Friday, February 10, 2006

Bring On The Curling!

Since I'm planning on watching approximately eight zillion hours of the winter Olympics over the next couple of weeks, I thought I'd blog about it. Which, knowing me, should last about three days before I get bored and slack off. Anyway, it should be fun while it lasts. Since I'm watching everything on Tivo, postings will be somewhat delayed.


Now: The opening ceremony

The first performance looked like what you would get if you gave your cousin the dance major at Reed several million dollars and a cast of a few hundred people in red spandex and told her to express 'passion'. Or possibly 'gastric upset'. The point is driven home by rollerbladers shooting jets of flame out of their heads, which must be the sort of thing that makes sense in Europe.
Then there is a kind of lovely interlude with old guys playing alpenhorns and people dressed as sparkly trees, before the walz of the cows. Which is to say, people dressed in cow-patterned outfits, waltzing while other people dragged plastic cows around the stage. I almost cried.
The Italian flag was brought out by former athletes in Armani shrouds, plus one very sparkly model. The anthem is sung by the obligatory adorable tyke- and even she's wearing those big fuzzy boots. Those damn things are everywhere.

Okay, now we've got formation raving by people in jumpsuits with miner's headlamps. And now they're doing the wave. And karate. (I'm doing this is real time, so my verb tenses are going to change. Deal with it. Or not.) All right, the giant skier formation is kind of cool, but the people in the lower seats must have no idea what's going on.

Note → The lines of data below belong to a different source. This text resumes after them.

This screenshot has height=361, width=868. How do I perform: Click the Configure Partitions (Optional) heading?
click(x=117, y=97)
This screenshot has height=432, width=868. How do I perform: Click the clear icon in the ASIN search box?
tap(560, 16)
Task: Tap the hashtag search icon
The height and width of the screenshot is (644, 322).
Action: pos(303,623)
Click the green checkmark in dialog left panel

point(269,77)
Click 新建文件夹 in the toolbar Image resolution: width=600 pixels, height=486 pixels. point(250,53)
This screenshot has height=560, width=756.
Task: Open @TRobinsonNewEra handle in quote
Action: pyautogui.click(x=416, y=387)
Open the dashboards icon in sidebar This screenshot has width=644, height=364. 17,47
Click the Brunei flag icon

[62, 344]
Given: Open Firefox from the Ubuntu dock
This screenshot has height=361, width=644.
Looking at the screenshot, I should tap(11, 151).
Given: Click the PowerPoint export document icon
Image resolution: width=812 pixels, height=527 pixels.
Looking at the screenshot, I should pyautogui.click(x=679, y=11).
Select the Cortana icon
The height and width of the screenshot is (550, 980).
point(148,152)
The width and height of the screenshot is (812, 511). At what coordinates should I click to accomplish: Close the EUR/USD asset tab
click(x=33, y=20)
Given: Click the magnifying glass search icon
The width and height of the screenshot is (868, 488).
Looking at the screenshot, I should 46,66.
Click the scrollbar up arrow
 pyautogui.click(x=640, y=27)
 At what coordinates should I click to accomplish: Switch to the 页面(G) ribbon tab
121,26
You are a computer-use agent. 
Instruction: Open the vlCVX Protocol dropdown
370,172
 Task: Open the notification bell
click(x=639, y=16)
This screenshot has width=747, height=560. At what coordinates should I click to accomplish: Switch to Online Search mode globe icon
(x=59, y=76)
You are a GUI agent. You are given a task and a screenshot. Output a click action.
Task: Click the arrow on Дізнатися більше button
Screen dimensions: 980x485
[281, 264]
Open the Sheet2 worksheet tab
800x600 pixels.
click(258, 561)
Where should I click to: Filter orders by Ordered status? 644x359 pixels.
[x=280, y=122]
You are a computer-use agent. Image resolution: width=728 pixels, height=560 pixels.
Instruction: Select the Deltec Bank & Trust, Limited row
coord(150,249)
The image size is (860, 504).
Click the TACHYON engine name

Here come the flaming rollerbladers again.

I wonder is Cirque de Soleil gets any money when people rip them off like this. I assume the people in gold facepaint doing handstands on the scaffolding represent something, but I don't really care.

Albania only has one athlete, but he's hot.

'Andora has more ski lifts per person than any other country in the world.' See? This is educational.

The poor girls carrying the country namecards have been forced to dress as mountains. Complete with little plastic skiers.

What's with the disco soundtrack? Isn't Italy supposed to have good music?

So far Bellarusse is an early favorite for best-dressed; I'm liking the dark fur hat-knit scarf combo. The Canadians are wearing some seriously silly hats. But the Chinese just overtook them in the dorkiness sweepstakes with their dress-length parkas.

The Costa Rican contingent looks strikingly un-latino, in the sense of being a blonde chick.

The Macedonians came dressed for the international hubcap distributors conference. The French look impeccable, of course. Love the peacoats.

And the winners and still champions, Worst Dressed Olympians. . . Germany! Because traffic-cone orange and so-ugly-there-isn't-a-name-for-it green are never a good combination, especially in a knit baseball cap with earflaps. (At least the are very unlikely to be run over; which may have been a consideration, given the alleged nature of Italian drivers.)

The Virgin Islands delegation is a 52 year-old woman who does the luge (luges? is a luger?)

The Republic of Kyrgystan apparently gets its hats from the people at Hotdog on a Stick. And the Mongolians are wearing an average of four small furry animals per head.

They're playing 'YMCA' for the second time.

The Americans get a warm reception, which is nice. Outfits unexciting but trim.

Only two countries to go. We can do this.

And the crowd go wild for the home team. Unfortunately, they're all wearing those silver emergency blankets you keep in your car in case of a freak snowstorm.

"And now a reenactment of Botticelli's famous painting 'The Birth of Venus'." Sans boobies, of course.

Ladies and gentlemen, we have the first ever Olympic stripper. Granted, he's wearing a flesh-colored bodysuit covered in 'veins' and he apparently represents the future. Which appears to have occured in the Castro circa 1983. Now they're building a car.

Donuts! They're doing donuts with a Ferrari in the middle of the Opening Ceremony. Italy is cool.

'Pictures of things made out of people' seems to be a theme here. The dove was okay, but the skier was still better.

Yoko Ono is going to sing. Has it really come to this? (Fast forward button, do your stuff.) Even at double speed she looks unbearably pleased with herself.

Do these people not realize that 'Imagine' is about how great Communism is? Yay, suppression of individual rights for the common good! Pretty song, though, and Peter Gabriel does a good John Lennon impression.

The cauldron is lit by Stefania Belmondo, who appears to be famous in Italy. She does a fine job of it and nothing explodes that isn't supposed to. Actually, the torch is pretty awesome.

All in all, a fine ceremony, but I don't know if I would have felt good about spending a thousand dollars to sit out in the cold for four hours to watch it.